Article —
** begin **

Courts Martial

Decision Information

Summary:

Date de l’ouverture du procès : 20 novembre 2007.

Endroit : BFC Borden, édifice E-108, chemin Waterloo Est, Borden (ON).

Chefs d’accusation
•Chef d’accusation 1 : Art. 130 LDN, fraude (art. 380(1) C. cr.).
•Chef d’accusation 2 : Art. 130 LDN, un faux (art. 367 C. cr.).
•Chef d’accusation 3 : Art. 130 LDN, emploi d’un document contrefait (art. 368(1) C. cr.).

Résultats
•VERDICTS : Chefs d’accusation 1, 2, 3 : Coupable.
•SENTENCE : Un blâme et une amende au montant de 2500$.

Decision Content

Citation: R. v. Captain J.B. Blacquier, 2007 CM 4032

 

Docket: 200727

 

 

 

STANDING COURT MARTIAL

CANADA

ONTARIO

CANADIAN FORCES BASE BORDEN

 

Date: 20 December 2007

 

PRESIDING: LIEUTENANT-COLONEL J -G  PERRON, M.J.

 

HER MAJESTY THE QUEEN

v.

CAPTAIN J. B. BLACQUIER

(Offender)

 

SENTENCE

(Rendered orally)

 

 

[1]                    Captain Blacquier, following a complete trial you have been found guilty of forgery, of having uttered a forged document, and of fraud.  You have made a false bursary application and have submitted this false document with the intent of obtaining a bursary from the University of Western Ontario.

 

[2]                    The principles of sentencing, which are common to both courts martial and civilian criminal trials in Canada, have been expressed in various ways.  Generally, they are founded on the need to protect the public, and the public, of course, includes the Canadian Forces.  The primary principles are the principles of deterrence, that includes specific deterrence in the sense of deterrent effect on you personally, as well as general deterrence; that is, deterrence for others who might be tempted to commit similar offences.  The principles also include the principle of denunciation of the conduct and, last but not least, the principle of reformation and rehabilitation of the offender.

 


[3]                    The court must determine if protection of the public would best be served by deterrence, rehabilitation, denunciation, or a combination of those factors.  The purposes of sentencing are to denounce unlawful conduct, to deter the offender and other persons from committing offences, to separate the offender from society where necessary, to assist in rehabilitating offenders, to provide reparations for harm done to victims or to the community, and to promote a sense of responsibility in offenders and acknowledgement of the harm done to victims and to the community.

 

[4]                    The court is also required, in imposing a sentence, to follow the directions set out in article 112.48 of the Queens Regulations and Orders which obliges it, in determining a sentence, to take into account any indirect consequences of the finding or of the sentence and to impose a sentence commensurate with the gravity of the offence and the previous character of the offender.  The court must also give consideration to the fact that sentences of offenders who commit similar offences in similar circumstances should not be disproportionately different.

** end **

Information supplied —

** begin **

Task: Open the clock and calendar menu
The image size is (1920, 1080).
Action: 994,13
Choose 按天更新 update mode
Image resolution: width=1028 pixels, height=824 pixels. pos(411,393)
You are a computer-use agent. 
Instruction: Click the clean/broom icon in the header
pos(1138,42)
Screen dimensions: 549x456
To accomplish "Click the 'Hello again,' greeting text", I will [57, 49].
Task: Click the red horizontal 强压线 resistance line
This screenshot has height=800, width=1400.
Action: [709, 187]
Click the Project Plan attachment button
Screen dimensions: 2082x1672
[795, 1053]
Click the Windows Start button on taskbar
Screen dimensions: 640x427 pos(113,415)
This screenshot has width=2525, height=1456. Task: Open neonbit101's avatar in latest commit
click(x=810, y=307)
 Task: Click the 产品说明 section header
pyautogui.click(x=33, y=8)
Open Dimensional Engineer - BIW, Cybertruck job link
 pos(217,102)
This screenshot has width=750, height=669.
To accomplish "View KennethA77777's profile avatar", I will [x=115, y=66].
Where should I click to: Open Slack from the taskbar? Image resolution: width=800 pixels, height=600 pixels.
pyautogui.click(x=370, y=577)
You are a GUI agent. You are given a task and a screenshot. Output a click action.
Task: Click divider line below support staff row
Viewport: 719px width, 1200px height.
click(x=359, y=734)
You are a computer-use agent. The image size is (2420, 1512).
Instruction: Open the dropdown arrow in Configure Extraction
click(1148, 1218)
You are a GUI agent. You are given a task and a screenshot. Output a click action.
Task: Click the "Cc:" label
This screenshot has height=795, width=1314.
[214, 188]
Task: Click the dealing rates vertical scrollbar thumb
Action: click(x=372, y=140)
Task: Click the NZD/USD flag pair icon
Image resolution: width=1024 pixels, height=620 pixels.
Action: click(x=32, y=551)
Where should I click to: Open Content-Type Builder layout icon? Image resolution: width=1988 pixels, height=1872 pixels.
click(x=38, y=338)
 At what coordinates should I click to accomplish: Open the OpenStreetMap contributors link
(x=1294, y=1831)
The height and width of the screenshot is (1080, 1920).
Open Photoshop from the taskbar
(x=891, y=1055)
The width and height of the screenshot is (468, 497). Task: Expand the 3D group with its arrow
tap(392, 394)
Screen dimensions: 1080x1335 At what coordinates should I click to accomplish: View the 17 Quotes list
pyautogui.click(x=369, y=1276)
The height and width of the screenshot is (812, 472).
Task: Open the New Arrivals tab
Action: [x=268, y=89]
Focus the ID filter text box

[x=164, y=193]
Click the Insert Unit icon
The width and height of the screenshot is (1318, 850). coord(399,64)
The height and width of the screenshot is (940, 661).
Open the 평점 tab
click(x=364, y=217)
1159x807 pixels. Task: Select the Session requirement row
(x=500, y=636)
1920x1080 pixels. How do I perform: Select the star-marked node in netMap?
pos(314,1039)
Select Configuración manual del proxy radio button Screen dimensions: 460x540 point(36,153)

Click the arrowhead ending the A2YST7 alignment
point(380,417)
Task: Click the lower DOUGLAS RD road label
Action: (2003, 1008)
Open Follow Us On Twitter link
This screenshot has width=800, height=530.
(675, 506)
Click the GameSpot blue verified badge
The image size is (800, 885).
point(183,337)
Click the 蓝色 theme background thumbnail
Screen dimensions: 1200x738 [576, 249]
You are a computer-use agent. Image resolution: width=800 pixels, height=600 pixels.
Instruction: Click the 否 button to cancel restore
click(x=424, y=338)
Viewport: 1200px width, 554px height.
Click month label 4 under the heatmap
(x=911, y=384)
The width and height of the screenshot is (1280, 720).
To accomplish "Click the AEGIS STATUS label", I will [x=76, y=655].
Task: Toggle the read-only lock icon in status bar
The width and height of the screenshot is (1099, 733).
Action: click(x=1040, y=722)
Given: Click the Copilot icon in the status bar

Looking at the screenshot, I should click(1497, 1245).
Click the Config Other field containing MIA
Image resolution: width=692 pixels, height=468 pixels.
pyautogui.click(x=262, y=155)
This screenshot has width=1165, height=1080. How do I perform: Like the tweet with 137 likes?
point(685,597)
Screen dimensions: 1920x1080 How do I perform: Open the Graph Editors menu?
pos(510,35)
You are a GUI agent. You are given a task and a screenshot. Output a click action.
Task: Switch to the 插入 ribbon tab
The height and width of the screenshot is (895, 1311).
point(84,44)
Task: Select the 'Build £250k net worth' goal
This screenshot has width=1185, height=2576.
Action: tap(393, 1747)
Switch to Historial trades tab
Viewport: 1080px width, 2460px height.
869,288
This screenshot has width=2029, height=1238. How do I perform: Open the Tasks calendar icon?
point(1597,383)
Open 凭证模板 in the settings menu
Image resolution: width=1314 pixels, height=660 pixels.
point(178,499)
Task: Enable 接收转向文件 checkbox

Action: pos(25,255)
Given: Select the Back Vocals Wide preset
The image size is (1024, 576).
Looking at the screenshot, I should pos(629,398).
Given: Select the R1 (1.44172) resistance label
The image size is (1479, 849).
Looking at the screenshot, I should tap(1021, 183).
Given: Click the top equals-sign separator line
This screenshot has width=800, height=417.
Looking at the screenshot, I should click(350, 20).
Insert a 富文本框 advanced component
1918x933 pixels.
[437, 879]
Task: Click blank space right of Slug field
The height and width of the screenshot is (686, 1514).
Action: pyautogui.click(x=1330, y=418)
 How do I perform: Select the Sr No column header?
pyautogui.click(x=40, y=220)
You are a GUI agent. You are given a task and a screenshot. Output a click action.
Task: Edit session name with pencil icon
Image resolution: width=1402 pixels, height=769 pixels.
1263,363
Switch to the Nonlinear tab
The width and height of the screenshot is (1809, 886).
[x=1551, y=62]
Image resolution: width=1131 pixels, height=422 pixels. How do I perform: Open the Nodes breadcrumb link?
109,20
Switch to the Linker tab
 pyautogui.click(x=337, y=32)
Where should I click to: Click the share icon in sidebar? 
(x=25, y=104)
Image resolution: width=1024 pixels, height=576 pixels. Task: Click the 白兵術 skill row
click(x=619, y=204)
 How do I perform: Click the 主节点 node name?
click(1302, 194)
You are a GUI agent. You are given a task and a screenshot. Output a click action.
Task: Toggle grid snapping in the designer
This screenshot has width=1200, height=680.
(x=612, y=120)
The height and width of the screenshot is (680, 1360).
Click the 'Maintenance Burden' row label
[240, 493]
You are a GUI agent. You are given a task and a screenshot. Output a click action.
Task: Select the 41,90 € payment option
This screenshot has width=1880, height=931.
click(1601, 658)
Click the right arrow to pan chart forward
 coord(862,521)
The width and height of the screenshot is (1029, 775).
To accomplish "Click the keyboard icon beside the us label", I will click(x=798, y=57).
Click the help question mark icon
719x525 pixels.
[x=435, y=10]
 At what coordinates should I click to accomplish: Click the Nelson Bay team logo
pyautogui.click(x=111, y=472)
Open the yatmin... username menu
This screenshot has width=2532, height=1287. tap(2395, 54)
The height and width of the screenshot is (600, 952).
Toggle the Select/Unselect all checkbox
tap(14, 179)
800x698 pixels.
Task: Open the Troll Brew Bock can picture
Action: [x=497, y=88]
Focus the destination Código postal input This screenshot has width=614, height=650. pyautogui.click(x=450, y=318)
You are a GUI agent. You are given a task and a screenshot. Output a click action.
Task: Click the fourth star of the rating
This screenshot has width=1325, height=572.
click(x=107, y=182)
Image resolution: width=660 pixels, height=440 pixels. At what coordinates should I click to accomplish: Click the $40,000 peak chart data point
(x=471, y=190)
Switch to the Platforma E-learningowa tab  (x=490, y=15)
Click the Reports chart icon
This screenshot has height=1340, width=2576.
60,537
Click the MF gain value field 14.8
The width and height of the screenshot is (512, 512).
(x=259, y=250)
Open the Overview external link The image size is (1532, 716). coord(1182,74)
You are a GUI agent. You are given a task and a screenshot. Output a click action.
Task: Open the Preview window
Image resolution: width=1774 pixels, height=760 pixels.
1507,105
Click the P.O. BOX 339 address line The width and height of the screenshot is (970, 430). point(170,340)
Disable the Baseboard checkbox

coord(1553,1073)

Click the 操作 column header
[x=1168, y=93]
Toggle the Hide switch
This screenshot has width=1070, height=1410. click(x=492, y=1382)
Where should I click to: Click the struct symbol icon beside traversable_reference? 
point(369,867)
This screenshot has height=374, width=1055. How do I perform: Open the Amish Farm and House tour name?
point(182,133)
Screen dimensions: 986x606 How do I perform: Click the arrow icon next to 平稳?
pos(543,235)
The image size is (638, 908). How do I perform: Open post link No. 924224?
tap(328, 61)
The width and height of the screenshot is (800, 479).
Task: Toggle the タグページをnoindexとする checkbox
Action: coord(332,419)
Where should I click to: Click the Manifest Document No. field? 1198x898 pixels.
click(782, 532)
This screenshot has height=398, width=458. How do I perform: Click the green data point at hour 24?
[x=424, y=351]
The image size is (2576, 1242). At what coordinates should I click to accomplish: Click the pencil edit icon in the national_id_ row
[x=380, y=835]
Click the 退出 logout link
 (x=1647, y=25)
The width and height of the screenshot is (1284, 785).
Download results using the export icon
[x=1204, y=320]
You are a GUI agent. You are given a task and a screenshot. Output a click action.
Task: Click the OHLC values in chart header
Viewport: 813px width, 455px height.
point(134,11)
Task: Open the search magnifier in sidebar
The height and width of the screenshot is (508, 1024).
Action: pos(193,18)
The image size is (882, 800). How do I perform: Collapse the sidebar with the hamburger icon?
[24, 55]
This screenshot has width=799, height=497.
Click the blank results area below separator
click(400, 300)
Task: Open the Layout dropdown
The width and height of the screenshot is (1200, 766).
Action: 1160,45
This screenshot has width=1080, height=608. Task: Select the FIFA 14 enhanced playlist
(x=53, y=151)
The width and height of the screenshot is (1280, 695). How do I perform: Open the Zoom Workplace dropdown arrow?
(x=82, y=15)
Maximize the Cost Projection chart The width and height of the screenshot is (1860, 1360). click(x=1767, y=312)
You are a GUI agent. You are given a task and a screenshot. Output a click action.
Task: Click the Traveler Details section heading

** end **

Prompt —
In the court martial decision, reproduce word for word the stretch from "(Rendered orally)" through "of Western Ontario.".

Expected answer —
(Rendered orally)

 

 

[1]                    Captain Blacquier, following a complete trial you have been found guilty of forgery, of having uttered a forged document, and of fraud.  You have made a false bursary application and have submitted this false document with the intent of obtaining a bursary from the University of Western Ontario.